Heart: A History is the kind of memoir that legitimises the journey through medical school, makes you excited to see the discoveries to come, and the possibility to be part of something new. I recommend Dr Sandeep Jauhar’s memoir to anyone fascinated by medical history, and I hope that it captures your heart as much as it did mine.


“Shield” by Samantha Yee

Samantha Yee is a Year 2A medical student and contributed this moving piece, which was featured in The Auricle’s May-June Edition.


I’ve always thought honesty my shield – that if I have nothing to hide, then there is nothing they can use to hurt me… I know my truth. I stand proud on the challenges I have faced and conquered and revel in the triumphs in my life. Though I am simply traversing the plains of life, equally uncertain and unknowing of the path that lies ahead, my experience might be one others may vicariously extract wisdom from, and I too through theirs.

This is not to say I am to shout out to the world my savings, my social security number: my identity but have I inevitably through the life story I have so willingly shared upon a single question, shared upon curiosity, given up my individuality?

My grandma says getting to know a person is analogous to a flower blooming on a spring day. Its beauty so ephemeral that a rush to bloom will simply hasten the wither. We are but simple creatures: beauty enraptures us, reflections and refractions of light captures our gaze and threatens to never let go – but only for as long as it exists. In our desire to be acknowledged, we forget the evanescence of it all, only questioning thereafter where it all went wrong and how we are left with nothing except the remnants of another’s fleeting attention.

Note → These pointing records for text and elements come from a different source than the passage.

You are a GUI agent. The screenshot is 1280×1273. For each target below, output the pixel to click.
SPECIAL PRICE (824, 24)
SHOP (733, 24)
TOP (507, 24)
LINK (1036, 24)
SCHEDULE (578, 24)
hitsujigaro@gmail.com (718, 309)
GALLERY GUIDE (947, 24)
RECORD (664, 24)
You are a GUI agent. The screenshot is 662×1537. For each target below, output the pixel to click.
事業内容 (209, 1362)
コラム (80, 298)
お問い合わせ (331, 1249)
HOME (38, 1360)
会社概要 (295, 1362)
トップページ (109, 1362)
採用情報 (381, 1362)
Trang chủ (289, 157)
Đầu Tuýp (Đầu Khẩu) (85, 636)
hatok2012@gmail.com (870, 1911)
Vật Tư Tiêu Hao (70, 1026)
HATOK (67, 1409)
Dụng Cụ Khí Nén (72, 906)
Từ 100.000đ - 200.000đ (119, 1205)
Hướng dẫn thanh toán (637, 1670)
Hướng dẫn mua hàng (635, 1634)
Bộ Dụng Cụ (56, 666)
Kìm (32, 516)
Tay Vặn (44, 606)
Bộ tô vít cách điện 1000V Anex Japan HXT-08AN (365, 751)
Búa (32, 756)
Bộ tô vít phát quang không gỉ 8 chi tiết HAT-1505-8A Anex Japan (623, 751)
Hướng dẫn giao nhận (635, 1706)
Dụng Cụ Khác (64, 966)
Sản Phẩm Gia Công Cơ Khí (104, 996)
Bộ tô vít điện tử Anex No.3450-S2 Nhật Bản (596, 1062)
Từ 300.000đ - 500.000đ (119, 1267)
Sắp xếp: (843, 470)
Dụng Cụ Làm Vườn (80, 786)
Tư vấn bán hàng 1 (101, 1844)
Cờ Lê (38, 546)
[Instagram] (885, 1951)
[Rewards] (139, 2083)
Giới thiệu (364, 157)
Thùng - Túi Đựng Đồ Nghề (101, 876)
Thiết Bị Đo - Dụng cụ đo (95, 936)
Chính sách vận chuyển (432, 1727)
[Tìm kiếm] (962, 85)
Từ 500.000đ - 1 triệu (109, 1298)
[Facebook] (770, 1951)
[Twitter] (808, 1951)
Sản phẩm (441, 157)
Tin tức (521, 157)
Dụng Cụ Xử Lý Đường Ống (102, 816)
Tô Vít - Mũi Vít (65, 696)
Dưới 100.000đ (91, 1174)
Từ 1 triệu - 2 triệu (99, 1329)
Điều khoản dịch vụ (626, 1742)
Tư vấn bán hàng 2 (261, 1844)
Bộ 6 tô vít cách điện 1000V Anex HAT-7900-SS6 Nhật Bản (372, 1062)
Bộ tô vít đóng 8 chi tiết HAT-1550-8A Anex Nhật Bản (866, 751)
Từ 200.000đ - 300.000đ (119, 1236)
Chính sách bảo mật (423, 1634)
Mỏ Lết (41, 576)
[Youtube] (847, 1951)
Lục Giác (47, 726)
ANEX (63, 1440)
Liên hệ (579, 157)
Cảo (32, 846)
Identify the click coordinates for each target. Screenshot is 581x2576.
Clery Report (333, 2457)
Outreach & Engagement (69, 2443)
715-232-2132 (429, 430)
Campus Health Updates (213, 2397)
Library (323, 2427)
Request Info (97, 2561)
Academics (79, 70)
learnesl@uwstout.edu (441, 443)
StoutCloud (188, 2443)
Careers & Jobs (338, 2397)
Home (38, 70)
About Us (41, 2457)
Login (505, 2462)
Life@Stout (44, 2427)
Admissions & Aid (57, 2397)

Where do we draw the line between honesty and deceit; self-preservation and cunningness? Why must answers that are given be half-truths? Why should we omit our story for fear that it might be turned upon us and taken advantage of? Why do others seize upon vulnerability and raw emotions and experiences only to mould them into weapons of destruction of the worst kind – the self? Am I to fear that one day, a misplaced trust in another might shatter my shield, leave me defenceless and alone against the prowling wolves of life?

They say I will learn – like a wide-eyed puppy freshly birthed from a mother’s womb, a blank canvas – my elders will be my guide and I shall soon soak up their wisdom to navigate life. But what a paradox that is… because amongst
all the lessons they imparted upon me, they say veiled honesty should also extend to those near and dear – that no one should know me better than myself; that there are secrets of the self that I should take to the grave. What a lonely journey that will be… To be unable to place unconditional trust in the physical is to place unconditional trust in the intangible – life’s most venerated but at times, most unforgiving guide: mistakes.

At this point in time, I am fortunate to still be in the warm embrace of mother life. She is tender and nurturing. Alas, this too is ephemeral. Mistakes of today are tolerated but less certain is this patience for the mistakes of tomorrow and of a few years to come. As we begin to lift from her embrace and onto her shoulders, a fall from this height can be devastating. The gift of recovery is limited and she may only extend it to a privileged select few who she has ascertained has the means to rebound and prosper… I may not be one of them and the ripples of my fall may indirectly hurt those still in her tender embrace.

I may be making a mountain out of a molehill but truth be told, I am fearful. I am questioning the integrity of my shield that took 20 years of life to forge and how difficult it may be to reinforce it and imbue it with newfound mystery. I only ask for the strength and dexterity of an experienced blacksmith to craft my shield to accompany me to the end of this plain.